Innanzitutto il Giudice deve assicurare il diritto del minore di trascorrere tempi paritetici in ragione della metà del proprio tempo, compresi i pernottamenti, con ciascuno dei genitori. Inoltre è previsto che debba essere garantita ai figli la permanenza di non meno di 12 giorni al mese, compresi i pernottamenti, presso il padre e presso la madre.

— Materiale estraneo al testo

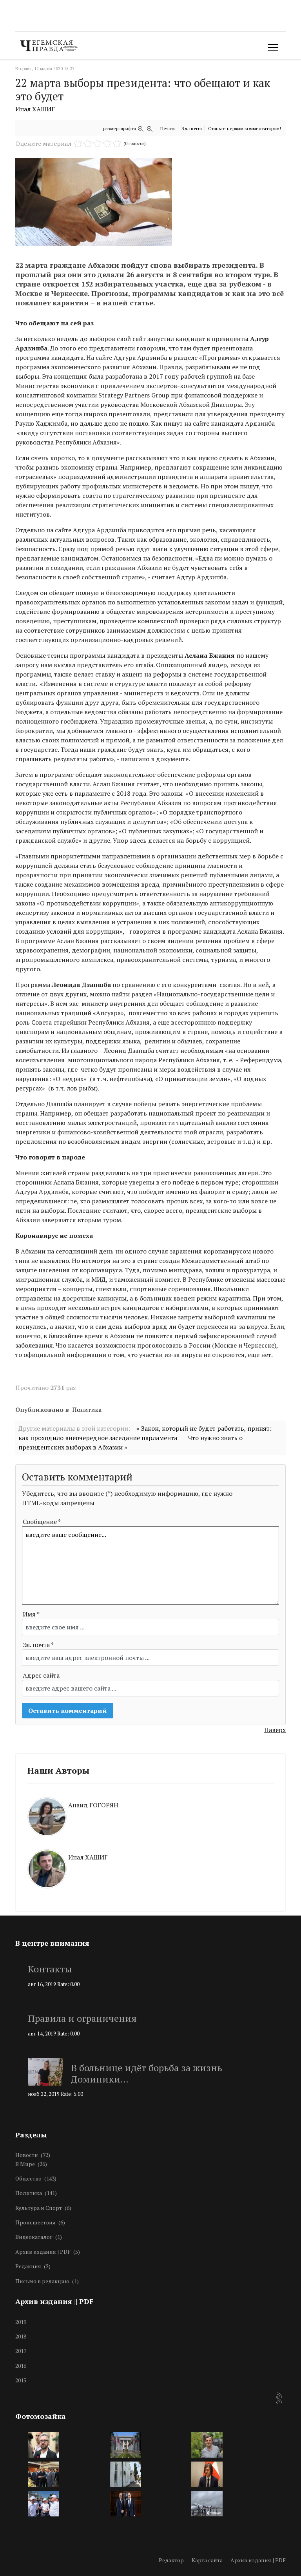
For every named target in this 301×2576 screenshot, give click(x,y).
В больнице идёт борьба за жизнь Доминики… (146, 2073)
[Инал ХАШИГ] (150, 1848)
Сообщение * (42, 1521)
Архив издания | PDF (258, 2560)
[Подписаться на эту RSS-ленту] (279, 2396)
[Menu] (271, 47)
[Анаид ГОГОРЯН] (150, 1796)
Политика (87, 1409)
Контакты (50, 1969)
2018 (20, 2336)
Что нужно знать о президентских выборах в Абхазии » (130, 1442)
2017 (20, 2351)
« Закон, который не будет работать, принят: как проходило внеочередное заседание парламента (145, 1433)
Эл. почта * (38, 1644)
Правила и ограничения (82, 2018)
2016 (20, 2365)
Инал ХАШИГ (35, 109)
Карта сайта (207, 2560)
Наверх (275, 1729)
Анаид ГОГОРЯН (93, 1805)
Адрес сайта (41, 1675)
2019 (20, 2322)
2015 (20, 2380)
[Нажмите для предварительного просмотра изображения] (150, 202)
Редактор (171, 2560)
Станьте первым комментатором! (244, 128)
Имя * (31, 1614)
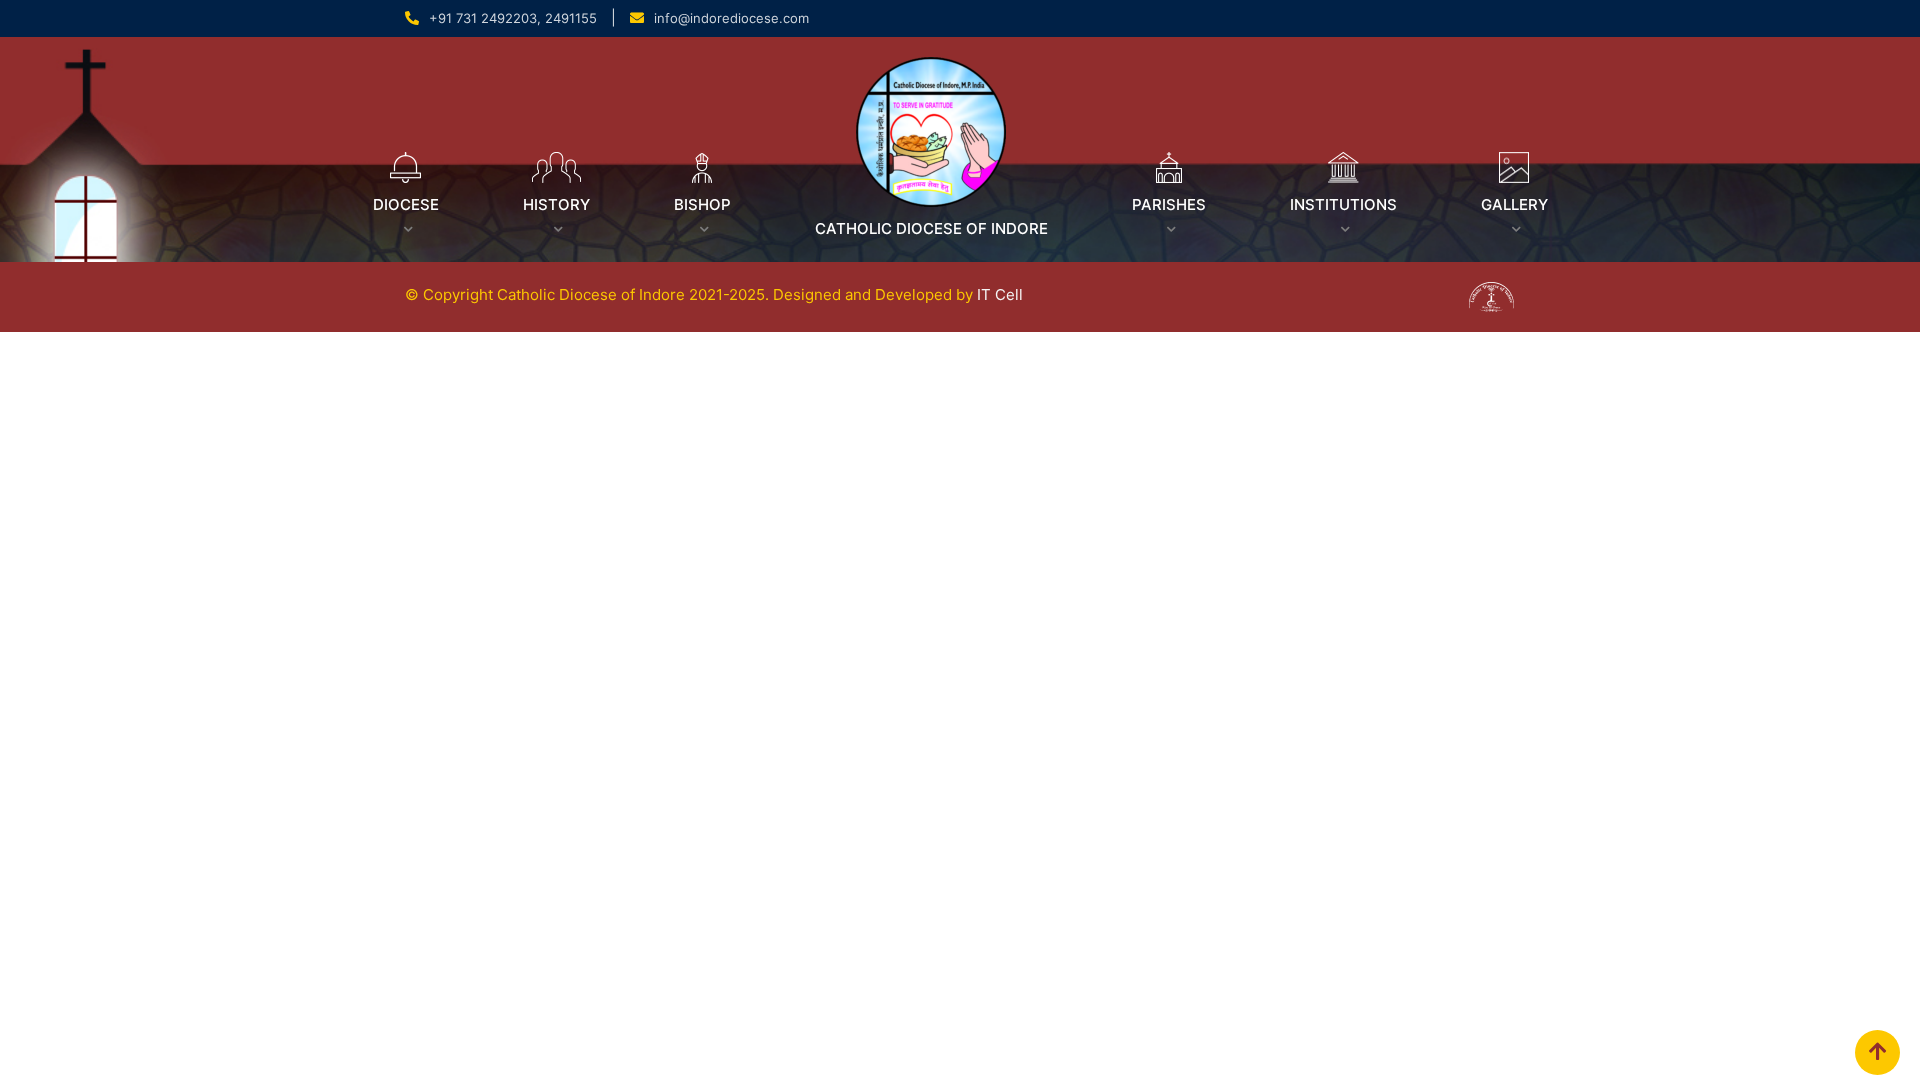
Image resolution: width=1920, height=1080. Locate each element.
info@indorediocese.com (731, 18)
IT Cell (1000, 294)
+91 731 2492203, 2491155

Gli unici casi in cui si deroga a tale principio sono quelli di violenza, abuso sessuale, trascuratezza, indisponibilità di un genitore, inadeguatezza evidente degli spazi predisposti per la vita del minore, casi che, comunque, devono essere comprovati.

Rimane sempre la previsione dell’affido condiviso come regola salvo che ciò non sia contrario all’interesse del minore e viene introdotto il doppio domicilio del minore presso l’abitazione di ciascun genitore ai fini delle comunicazioni scolastiche, amministrative e sanitarie.

Viene poi creato, sempre con la medesima norma, l’istituto del piano genitoriale, vale a dire una sorta di prospetto con il quale i genitori congiuntamente o il Giudice laddove non vi sia il consenso, disciplinano tutti gli aspetti della vita dei minori, ossia i luoghi frequentati abitualmente, la scuola ed il percorso educativo, le attività extrascolastiche, sportive, culturali e formative, le frequentazioni di parenti e amici ed infine le vacanze.